Forked from antirez/gte-pure-C. A pure Go implementation of the GTE-Small text embedding model. Produces 384-dimensional, L2-normalized embeddings suitable for similarity search and clustering.
Single static binary. 1 allocation per embed. Predictable flat latency. All matrix operations use hand-written SIMD assembly (AVX2+FMA on amd64, NEON on arm64) — no gonum, no goroutine churn, no CGo in the default build.
This seemed like a great follow-up to asterisk and drove me to try out Go assembly.

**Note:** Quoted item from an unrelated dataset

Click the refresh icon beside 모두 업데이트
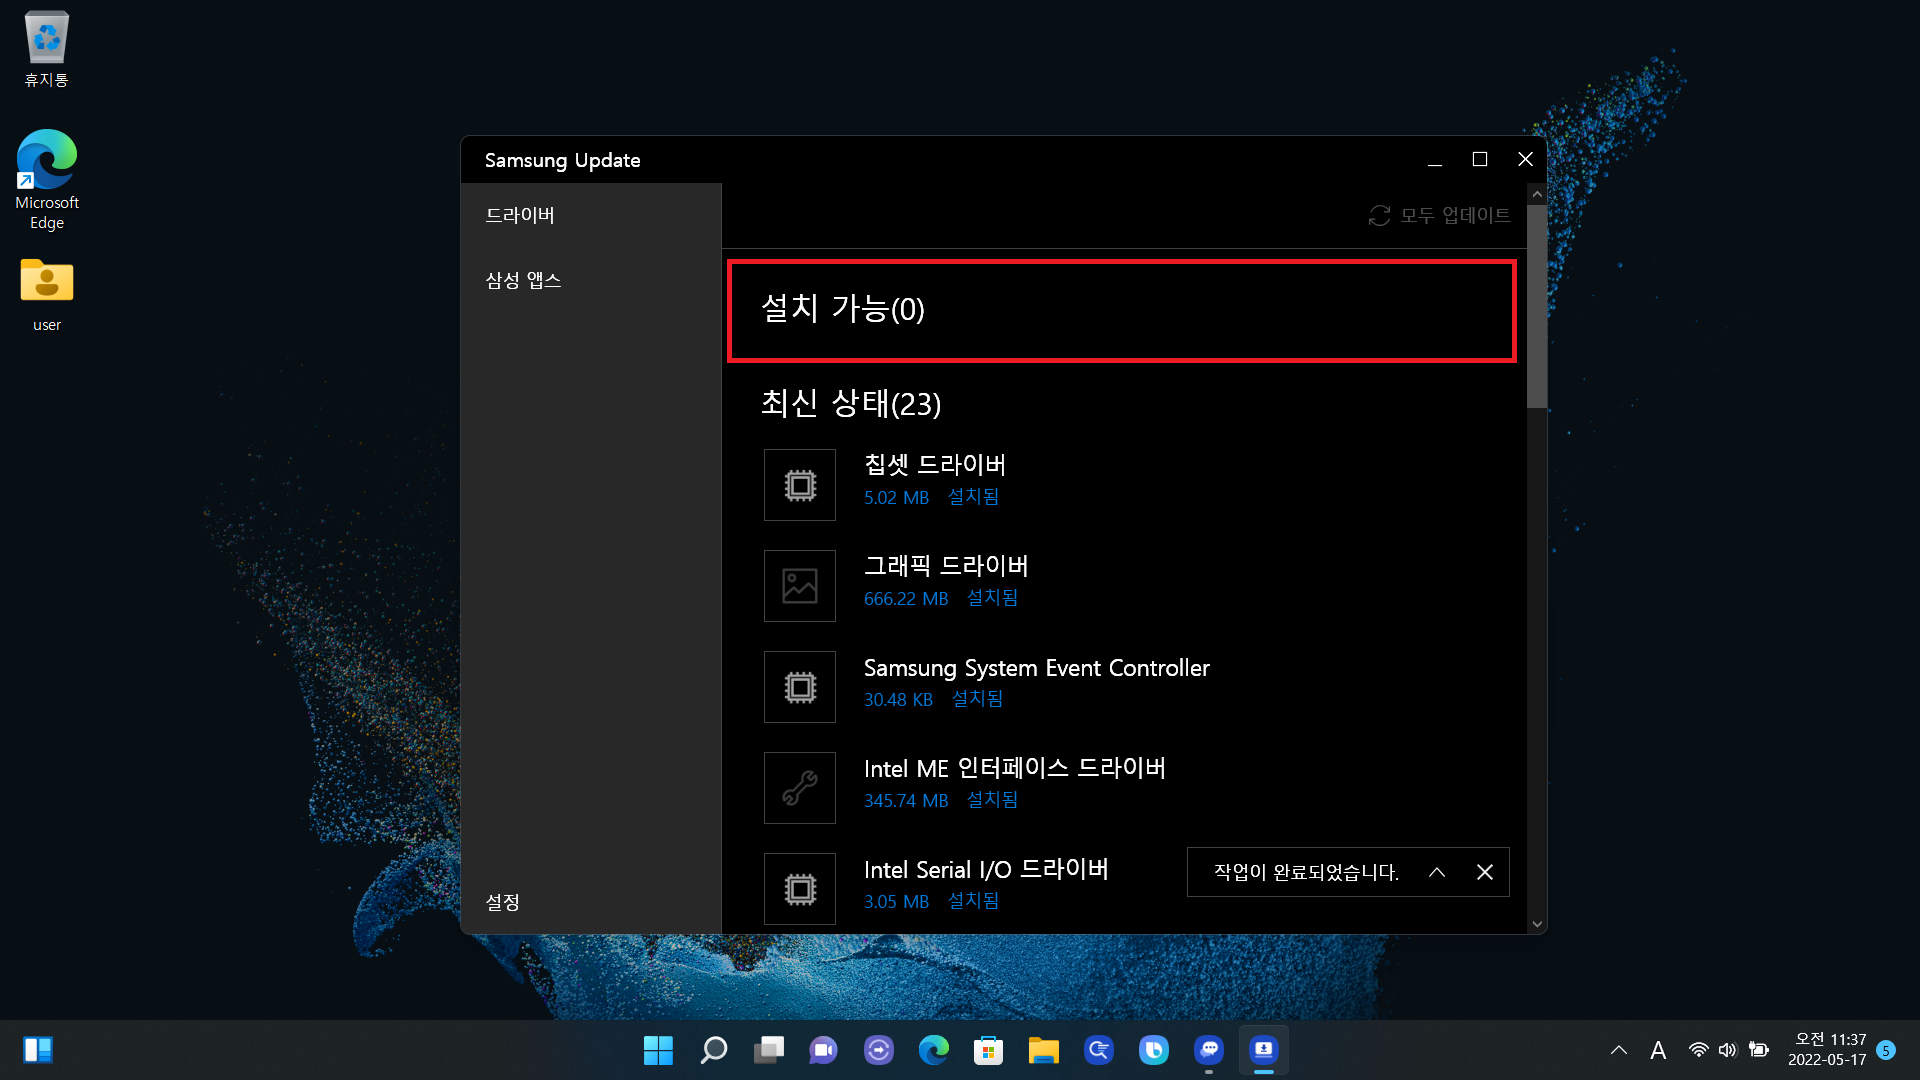Image resolution: width=1920 pixels, height=1080 pixels. [1379, 216]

I'm not overly pleased with non-GPU performance, but I did learn a lot from contrasting SIMD and NVIDIA support that eventually led to go-pherence, even if my potato RTX3060 provides barely any speedup.
I'm pretty happy with it, and it was a great learning experience even if I haven't yet sorted out the vector database I will be using it with.

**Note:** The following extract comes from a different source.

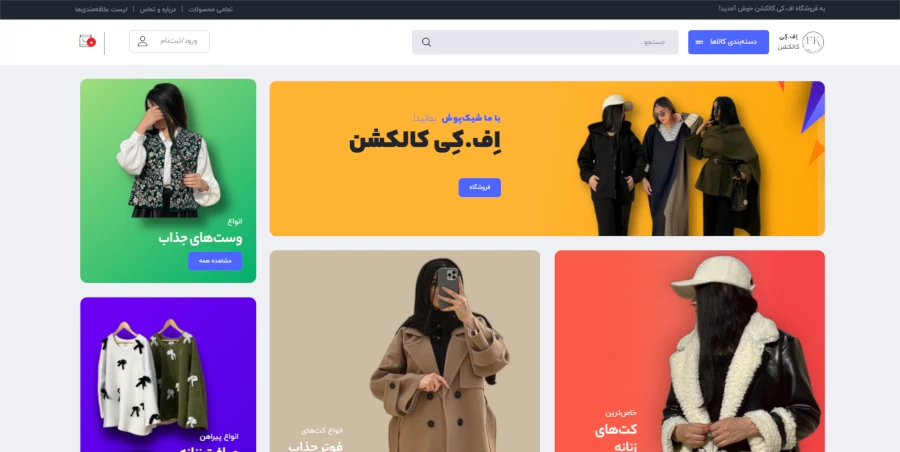900x452 pixels.
Task: Click the search magnifier icon
Action: (426, 42)
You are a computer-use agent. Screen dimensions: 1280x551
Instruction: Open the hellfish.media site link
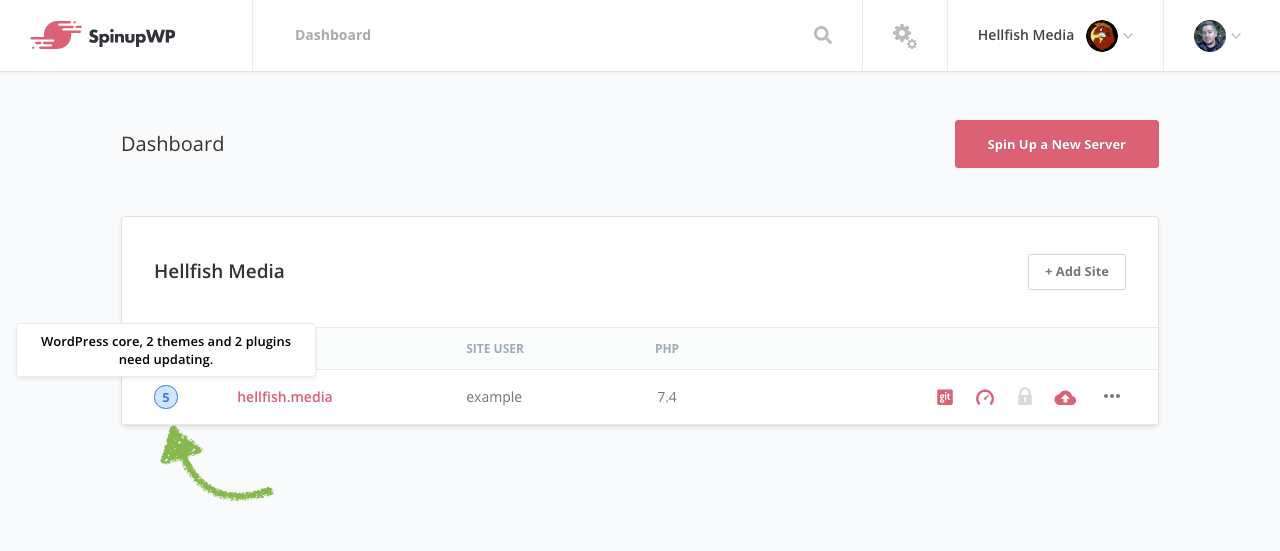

Like Salvatore's original, it loads a converted GTE-Small model at startup, tokenises input with a bundled WordPiece tokeniser, runs matrix multiplications (through hand-tuned SIMD kernels), and returns mean-pooled L2-normalized embeddings as a Go slice. After banging on the profiler for a few days, the hot path has zero goroutine overhead and generates ~700 bytes/s of GC pressure at 100 qps — 10,000× less than a gonum BLAS equivalent (which was what AI suggested I use, without considering all the angles).
Returns L2-normalized 384-dimensional vectors compatible with GTE-Small's training distribution — plug directly into cosine similarity, FAISS, or any vector store.

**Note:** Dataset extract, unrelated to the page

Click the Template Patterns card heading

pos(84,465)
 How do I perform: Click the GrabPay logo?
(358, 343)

AVX2+FMA on amd64, NEON on arm64 — non-temporal matmul, fused dot products, and packed transpose kernels written in Go assembly. No CGo required.
The entire inference path allocates once (uppercase→lowercase token lowering). For all-lowercase input: 0 allocations. GC pressure is ~700 B/s vs 13 MB/s with gonum BLAS.
No goroutine churn means predictable p50/p99. Batching reduces jitter 3–5× further. Remaining spikes are Go runtime background work, not inference code.
Default make produces a fully self-contained static binary with no C dependencies — portable to any amd64 or arm64 target.